### Exercise instructions
Print the records line for line from their first line through the line that contains "center [440, 42].", including both of those lines.

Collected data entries
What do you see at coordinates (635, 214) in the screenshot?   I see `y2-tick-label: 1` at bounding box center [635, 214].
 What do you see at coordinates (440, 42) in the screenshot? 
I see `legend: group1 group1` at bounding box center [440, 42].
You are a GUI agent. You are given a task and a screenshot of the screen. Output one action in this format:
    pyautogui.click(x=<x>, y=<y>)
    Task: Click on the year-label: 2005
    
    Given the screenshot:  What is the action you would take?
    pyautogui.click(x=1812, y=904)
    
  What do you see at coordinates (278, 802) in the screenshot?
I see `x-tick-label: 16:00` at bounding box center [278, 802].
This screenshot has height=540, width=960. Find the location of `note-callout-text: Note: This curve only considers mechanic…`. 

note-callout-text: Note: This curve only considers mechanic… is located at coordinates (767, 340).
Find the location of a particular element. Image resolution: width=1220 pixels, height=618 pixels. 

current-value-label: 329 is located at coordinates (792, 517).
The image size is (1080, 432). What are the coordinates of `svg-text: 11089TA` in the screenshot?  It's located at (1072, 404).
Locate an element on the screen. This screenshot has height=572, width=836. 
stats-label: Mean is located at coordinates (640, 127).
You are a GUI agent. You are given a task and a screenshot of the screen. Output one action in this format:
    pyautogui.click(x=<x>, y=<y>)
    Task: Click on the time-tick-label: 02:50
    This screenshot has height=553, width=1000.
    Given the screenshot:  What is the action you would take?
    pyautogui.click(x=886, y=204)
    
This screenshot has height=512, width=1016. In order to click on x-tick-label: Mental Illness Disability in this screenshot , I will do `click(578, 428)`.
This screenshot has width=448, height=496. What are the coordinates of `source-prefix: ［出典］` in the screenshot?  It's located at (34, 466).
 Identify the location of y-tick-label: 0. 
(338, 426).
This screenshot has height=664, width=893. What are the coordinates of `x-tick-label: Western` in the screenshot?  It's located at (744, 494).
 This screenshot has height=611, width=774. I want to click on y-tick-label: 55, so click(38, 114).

### Worked solution
What do you see at coordinates (635, 214) in the screenshot?   I see `y2-tick-label: 1` at bounding box center [635, 214].
 What do you see at coordinates (440, 42) in the screenshot? 
I see `legend: group1 group1` at bounding box center [440, 42].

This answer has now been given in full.